By Jacob P. Torres
Find my spoiler-free review of Tomorrow’s Kin by Nancy Kress, Book One of the Yesterday’s Kin Trilogy.
Cover Description: “Tomorrow’s Kin is the first volume in and all new hard science fiction trilogy by Nancy Kress based on the Nebula Award-winning Yesterday’s Kin.
Locus 2017 Recommended Reading List
The aliens have arrived… they’ve landed their Embassy ship on a platform in New York Harbor, and will only speak with the United Nations. They say that their world is so different from Earth, in terms of gravity and atmosphere, that they cannot leave their ship. The population of Earth has erupted in fear and speculation.

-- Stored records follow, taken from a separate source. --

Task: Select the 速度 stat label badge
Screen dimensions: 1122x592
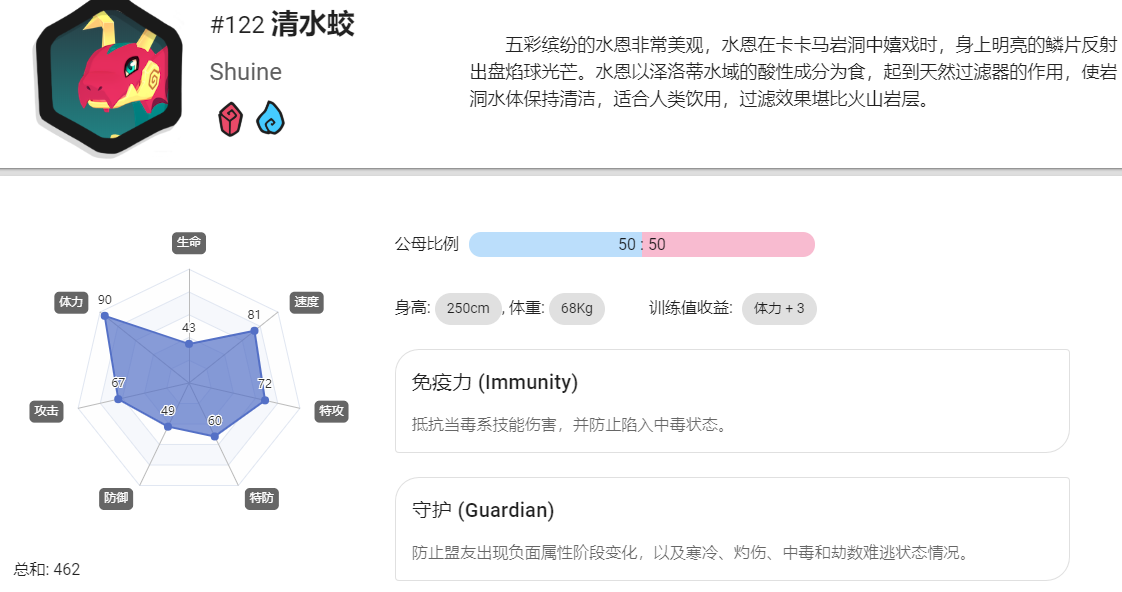Action: coord(306,302)
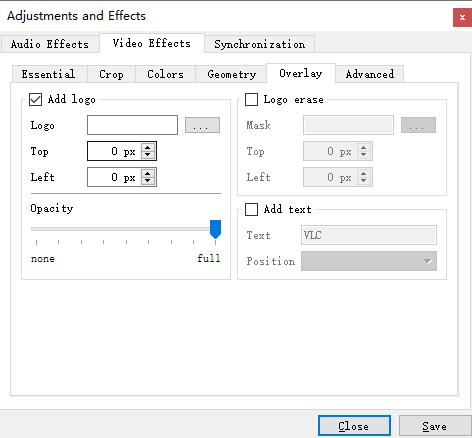Enable the Add text checkbox
The image size is (472, 438).
251,209
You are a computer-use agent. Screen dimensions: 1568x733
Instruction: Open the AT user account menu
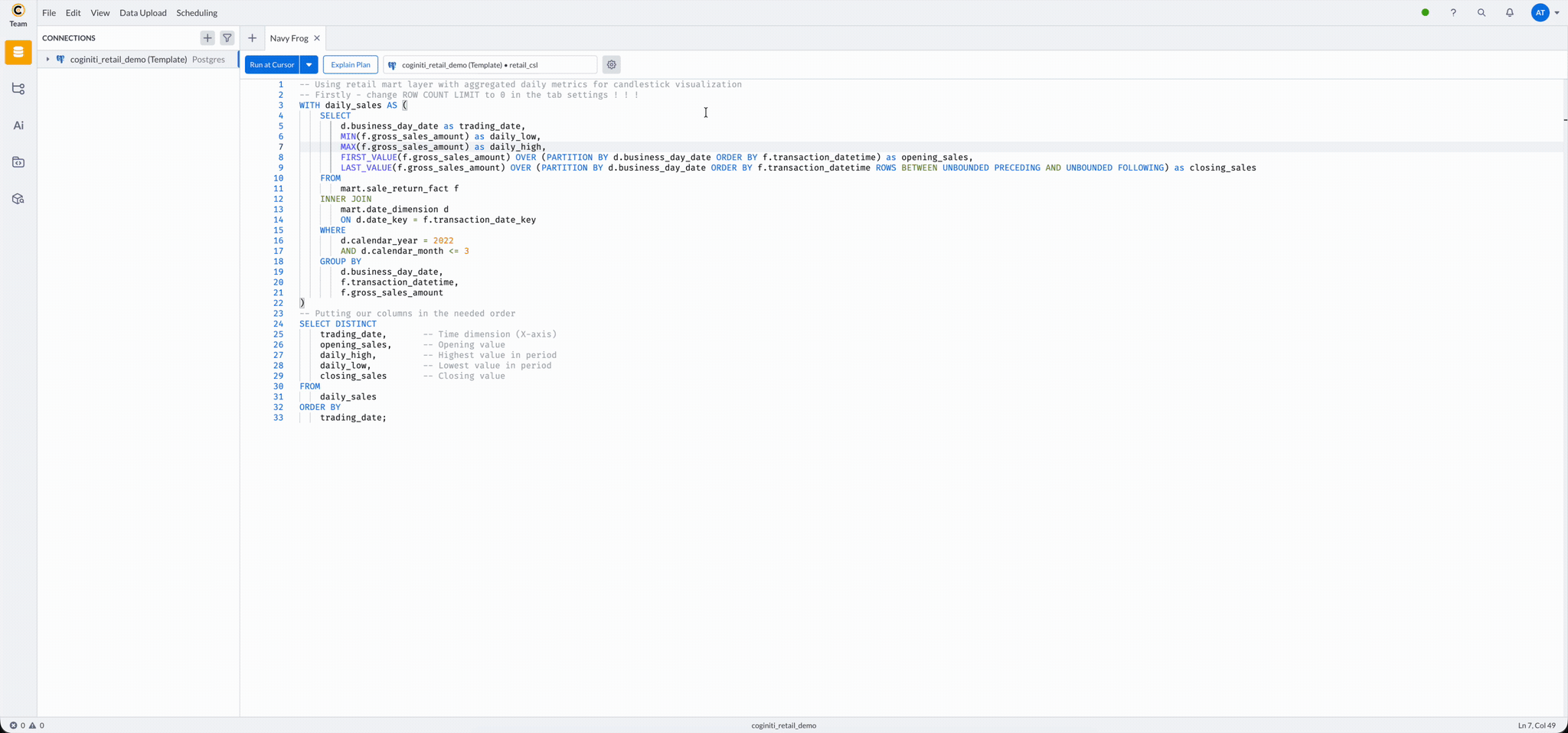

One day Dr. Marianne Jenner, an obscure scientist working with the human genome, receives an invitation that she cannot refuse. The Secret Service arrives at her college to escort her to New York, for she has been invited, along with the Secretary General of the UN and a few other ambassadors, to visit the alien Embassy.
The truth is about to be revealed. Earth’s most elite scientists have ten months to prevent a disaster—and not everyone is willing to wait.”
What is the book about?
Family. First Contact. Spores. So many things. We’re thrown into the story of Dr. Marianne Jenner and her family. She has three grown kids Noah, Ryan and Elizabeth. They’re living in a world where aliens have recently made contact with earth. The aliens are enigmatic and secretive and don’t engage much with humanity at large. They live in an embassy that’s off the coast on New York City (because of course it is, eyeroll). A recent discovery by Dr. Jenner about mitochondrial DNA gets the aliens to open the door not just to humanity’s leaders, but Jenner as well.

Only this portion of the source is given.